◆ **Exercise description**
Output each line from the one that contains "[button] (226, 20)" to the final line of the data below, exactly, and include nothing else.

(Source data)

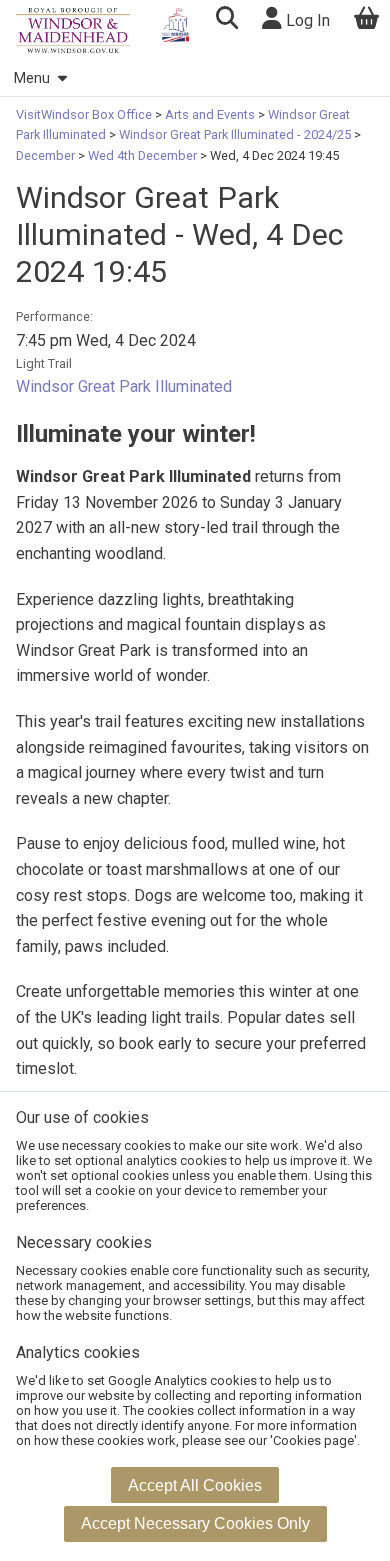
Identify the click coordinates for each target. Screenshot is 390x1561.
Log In (306, 20)
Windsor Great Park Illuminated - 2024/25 (235, 134)
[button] (226, 20)
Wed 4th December (142, 155)
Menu (32, 78)
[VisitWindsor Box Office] (73, 30)
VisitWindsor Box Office (85, 114)
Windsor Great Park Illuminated (124, 386)
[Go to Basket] (367, 20)
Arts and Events (210, 114)
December (47, 155)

(End Source data)

◆ **Exercise result**
[button] (226, 20)
Wed 4th December (142, 155)
Menu (32, 78)
[VisitWindsor Box Office] (73, 30)
VisitWindsor Box Office (85, 114)
Windsor Great Park Illuminated (124, 386)
[Go to Basket] (367, 20)
Arts and Events (210, 114)
December (47, 155)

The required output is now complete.